■ PROMPT ■
All lines from the one containing "The width and" to the end of the listing below should be output exactly; omit the pictures.

■ DATA FOR THIS TASK ■
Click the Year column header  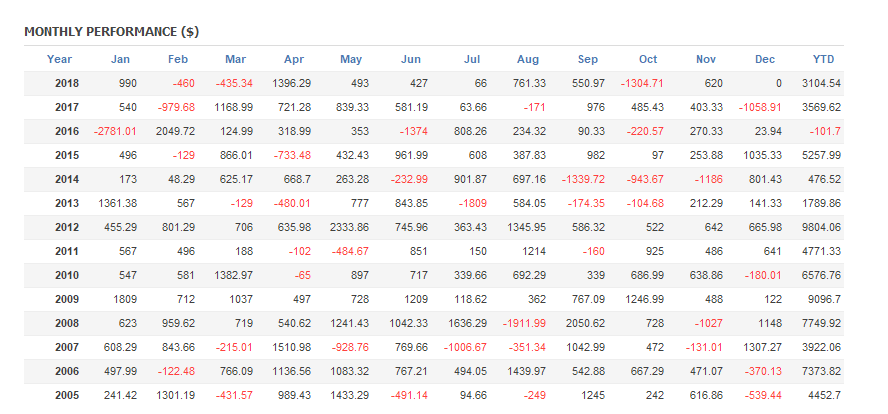click(59, 59)
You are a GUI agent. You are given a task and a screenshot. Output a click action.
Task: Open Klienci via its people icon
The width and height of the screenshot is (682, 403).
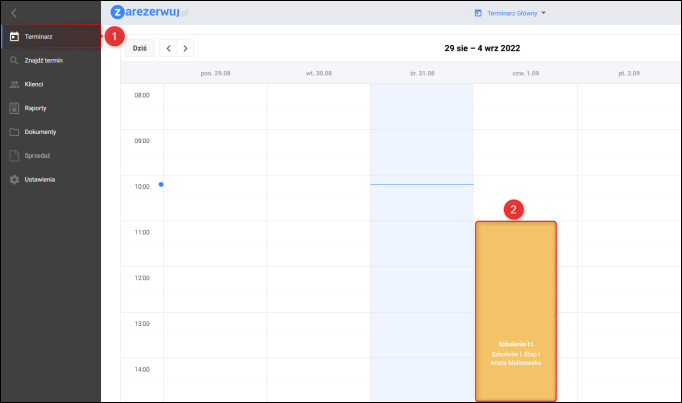pos(14,84)
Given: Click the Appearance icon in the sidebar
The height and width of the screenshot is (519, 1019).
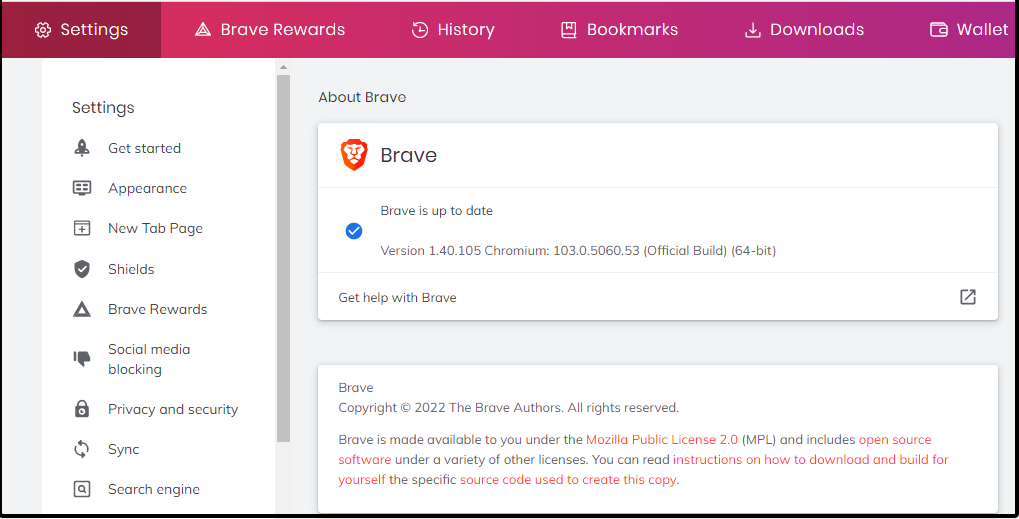Looking at the screenshot, I should click(82, 188).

■ THE ANSWER ■
The width and height of the screenshot is (682, 403).
pos(14,84)
Given: Click the Appearance icon in the sidebar
The height and width of the screenshot is (519, 1019).
Looking at the screenshot, I should click(82, 188).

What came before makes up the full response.